BEGIN
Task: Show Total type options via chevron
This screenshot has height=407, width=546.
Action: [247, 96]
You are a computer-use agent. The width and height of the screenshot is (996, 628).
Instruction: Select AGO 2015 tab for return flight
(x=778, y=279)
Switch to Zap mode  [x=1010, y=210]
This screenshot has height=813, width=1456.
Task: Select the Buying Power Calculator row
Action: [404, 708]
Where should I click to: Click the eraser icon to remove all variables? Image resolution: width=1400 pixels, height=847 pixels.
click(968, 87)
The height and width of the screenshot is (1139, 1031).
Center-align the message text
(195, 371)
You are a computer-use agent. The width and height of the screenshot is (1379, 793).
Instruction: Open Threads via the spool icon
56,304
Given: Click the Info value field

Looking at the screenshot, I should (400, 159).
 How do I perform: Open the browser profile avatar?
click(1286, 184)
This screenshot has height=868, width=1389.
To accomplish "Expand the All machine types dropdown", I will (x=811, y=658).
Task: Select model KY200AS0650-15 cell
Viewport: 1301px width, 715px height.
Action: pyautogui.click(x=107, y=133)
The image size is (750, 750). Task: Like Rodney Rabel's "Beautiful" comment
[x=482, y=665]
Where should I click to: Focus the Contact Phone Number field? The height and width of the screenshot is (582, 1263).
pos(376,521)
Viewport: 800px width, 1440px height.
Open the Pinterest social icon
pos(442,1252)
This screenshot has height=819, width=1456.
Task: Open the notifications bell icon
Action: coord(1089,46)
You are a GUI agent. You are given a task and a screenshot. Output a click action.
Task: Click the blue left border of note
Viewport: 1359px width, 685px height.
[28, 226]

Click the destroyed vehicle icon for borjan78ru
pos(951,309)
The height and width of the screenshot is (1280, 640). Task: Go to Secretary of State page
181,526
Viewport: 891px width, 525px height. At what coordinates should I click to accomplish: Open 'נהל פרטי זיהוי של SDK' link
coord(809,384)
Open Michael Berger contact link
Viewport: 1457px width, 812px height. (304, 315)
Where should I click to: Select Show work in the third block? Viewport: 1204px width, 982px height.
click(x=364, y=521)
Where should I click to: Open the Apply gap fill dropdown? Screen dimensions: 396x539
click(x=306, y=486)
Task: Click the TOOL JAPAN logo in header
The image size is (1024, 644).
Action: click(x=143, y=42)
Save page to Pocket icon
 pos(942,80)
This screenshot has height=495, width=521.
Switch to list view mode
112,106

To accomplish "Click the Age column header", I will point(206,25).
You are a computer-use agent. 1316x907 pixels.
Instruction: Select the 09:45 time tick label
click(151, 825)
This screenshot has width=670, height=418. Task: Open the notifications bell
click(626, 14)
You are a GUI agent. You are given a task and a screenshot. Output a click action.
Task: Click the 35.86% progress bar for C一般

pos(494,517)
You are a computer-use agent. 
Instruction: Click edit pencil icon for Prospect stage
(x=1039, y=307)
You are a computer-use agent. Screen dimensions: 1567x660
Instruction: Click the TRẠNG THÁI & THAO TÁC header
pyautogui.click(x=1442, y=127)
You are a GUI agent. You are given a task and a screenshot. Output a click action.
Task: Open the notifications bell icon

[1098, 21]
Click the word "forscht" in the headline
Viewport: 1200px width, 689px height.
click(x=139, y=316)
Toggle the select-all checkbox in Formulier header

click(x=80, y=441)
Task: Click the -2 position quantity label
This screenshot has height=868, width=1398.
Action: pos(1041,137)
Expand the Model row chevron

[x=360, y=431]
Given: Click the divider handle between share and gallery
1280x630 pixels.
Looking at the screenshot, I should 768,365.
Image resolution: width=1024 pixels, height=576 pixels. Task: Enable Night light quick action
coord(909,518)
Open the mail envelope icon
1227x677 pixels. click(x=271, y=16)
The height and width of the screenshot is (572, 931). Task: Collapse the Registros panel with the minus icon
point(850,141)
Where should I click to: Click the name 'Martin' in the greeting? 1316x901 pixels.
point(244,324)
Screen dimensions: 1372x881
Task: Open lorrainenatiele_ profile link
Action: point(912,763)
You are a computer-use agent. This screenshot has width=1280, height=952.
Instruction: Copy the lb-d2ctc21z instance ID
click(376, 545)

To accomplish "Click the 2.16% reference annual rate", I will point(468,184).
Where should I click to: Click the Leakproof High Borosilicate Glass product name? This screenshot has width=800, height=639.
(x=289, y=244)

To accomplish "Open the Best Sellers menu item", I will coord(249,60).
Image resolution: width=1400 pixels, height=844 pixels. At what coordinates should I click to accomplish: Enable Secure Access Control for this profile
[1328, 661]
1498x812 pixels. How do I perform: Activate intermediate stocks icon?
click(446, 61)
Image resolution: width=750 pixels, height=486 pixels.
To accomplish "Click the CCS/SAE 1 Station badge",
END
* **Problem description**
In the listing above, the lines from the one containing "Click the word" through the last line are to be returned exactly.

* **Result of this exercise**
Click the word "forscht" in the headline
Viewport: 1200px width, 689px height.
click(x=139, y=316)
Toggle the select-all checkbox in Formulier header

click(x=80, y=441)
Task: Click the -2 position quantity label
This screenshot has height=868, width=1398.
Action: pos(1041,137)
Expand the Model row chevron

[x=360, y=431]
Given: Click the divider handle between share and gallery
1280x630 pixels.
Looking at the screenshot, I should 768,365.
Image resolution: width=1024 pixels, height=576 pixels. Task: Enable Night light quick action
coord(909,518)
Open the mail envelope icon
1227x677 pixels. click(x=271, y=16)
The height and width of the screenshot is (572, 931). Task: Collapse the Registros panel with the minus icon
point(850,141)
Where should I click to: Click the name 'Martin' in the greeting? 1316x901 pixels.
point(244,324)
Screen dimensions: 1372x881
Task: Open lorrainenatiele_ profile link
Action: point(912,763)
You are a computer-use agent. This screenshot has width=1280, height=952.
Instruction: Copy the lb-d2ctc21z instance ID
click(376, 545)

To accomplish "Click the 2.16% reference annual rate", I will point(468,184).
Where should I click to: Click the Leakproof High Borosilicate Glass product name? This screenshot has width=800, height=639.
(x=289, y=244)

To accomplish "Open the Best Sellers menu item", I will coord(249,60).
Image resolution: width=1400 pixels, height=844 pixels. At what coordinates should I click to accomplish: Enable Secure Access Control for this profile
[1328, 661]
1498x812 pixels. How do I perform: Activate intermediate stocks icon?
click(446, 61)
Image resolution: width=750 pixels, height=486 pixels.
To accomplish "Click the CCS/SAE 1 Station badge",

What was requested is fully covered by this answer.